Re: invalid bug IDs aborting my pull

2012-11-14 Thread Dmitry Samersoff
Peter,

I guess you have to clone fresh copy rather than pull - someone recreate
server workspace.

-Dmitry

On 2012-11-14 19:53, Pete Brunet wrote:
 Hi I pulled this morning and jcheck aborted my pull -u because of
 invalid bug IDs for
 
 changeset 5413: bugid 8002040, author dholmes
 changeset 5490: bugid 8000989, author twisti
 
 I was able to pull -u over the last week or two.  Am I doing something
 wrong?
 
 Pete
 


-- 
Dmitry Samersoff
Oracle Java development team, Saint Petersburg, Russia
* Give Rabbit time, and he'll always get the answer


Re: Review Request: 8003274: build-infra: Makefile changes needed for sjavac

2012-11-12 Thread Dmitry Samersoff
Fredrik,

On 2012-11-12 22:04, Kelly O'Hair wrote:
 
 Interesting. I guess I would have done something like:
if [ `cat file | wc -w` -ne 0 ] ; then   check if we have words... 
 ;^)

I'm for this variant, because it meaning is obvious.

-Dmitry


-- 
Dmitry Samersoff
Oracle Java development team, Saint Petersburg, Russia
* Give Rabbit time, and he'll always get the answer


Re: RFR: 8002034 and 8001756 - FDS changes mainly re cross-compiling

2012-11-05 Thread Dmitry Samersoff
David,

Looks good for me.

-Dmitry

On 2012-11-05 02:32, David Holmes wrote:
 Okay here's the final update :)
 
 http://cr.openjdk.java.net/~dholmes/8002034/webrev.03/
 
 We now have a default objcopy when cross-compiling and I augmented the
 error message if no objcopy is found. These changes only affect the
 linux defs.make.
 
 Thanks,
 David
 
 On 2/11/2012 12:39 PM, David Holmes wrote:
 On 2/11/2012 12:03 PM, BILL PITTORE wrote:
 On 11/1/2012 7:47 PM, David Holmes wrote:
 On 2/11/2012 8:49 AM, Dmitry Samersoff wrote:
 David,

 Sorry, (my eyes) I misread if

 As far as I understand, cross compilation require explicit
 ALT_OBJCOPY.

 Yes.

 Is there any defaults?

 No. The makefiles know nothing about the toolsets for cross-compiling.
 We set CC, CPP, CXX using COMPILER_PATH which gets us to the cross
 tools, why not go for OBJCOPY as well? It may or may not exist. Is that
 worse than the current situation?

 Fair point, we could just assume that when cross-compiling we find
 objcopy in the same place as gcc etc.

 Thanks,
 David


 bill


 Does it make sense to warn if ALT_OBJCOPY isn't set?

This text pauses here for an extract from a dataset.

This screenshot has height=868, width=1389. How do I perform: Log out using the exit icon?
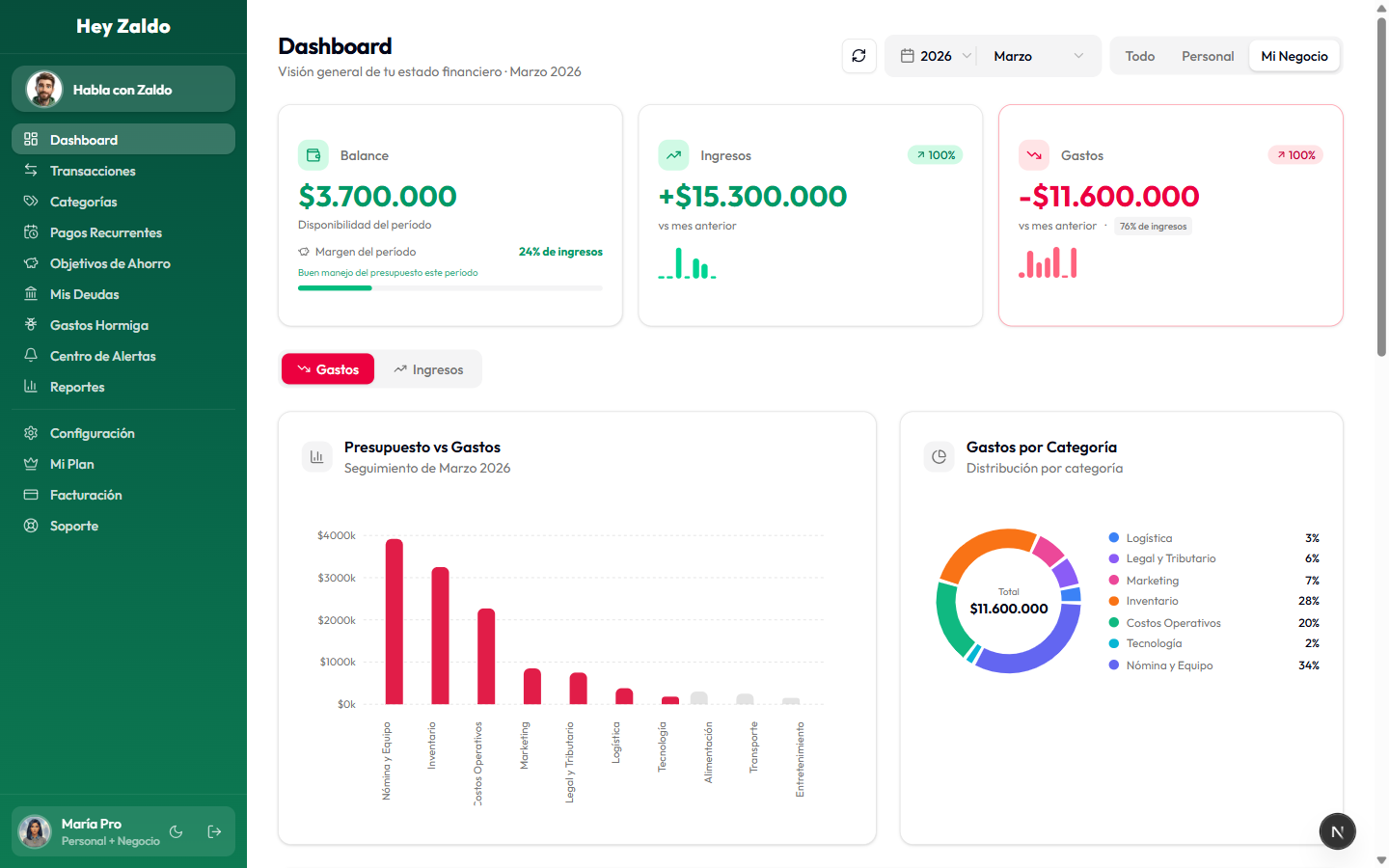pos(212,831)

 The build already reports:

 INFO: ENABLE_FULL_DEBUG_SYMBOLS=1
 INFO: no objcopy cmd found so cannot create .debuginfo files.
 INFO: ENABLE_FULL_DEBUG_SYMBOLS=0

 I could extend that to say:

 INFO: ENABLE_FULL_DEBUG_SYMBOLS=1
 INFO: no objcopy cmd found so cannot create .debuginfo files. You may
 need to set ALT_OBJCOPY.
 INFO: ENABLE_FULL_DEBUG_SYMBOLS=0

 Thanks,
 David

 -Dmitry

 On 2012-11-02 02:15, David Holmes wrote:
 Thanks for the review Dmitry.

 On 1/11/2012 10:02 PM, Dmitry Samersoff wrote:
 David,s

 if we use host /usr/bin/objcopy for cross compiling,
 changes looks good for me.

 ??? We don't use host /usr/bin/objcopy for cross-compiling that is
 why
 DEF_OBJCOPY is only set when not cross-compiling.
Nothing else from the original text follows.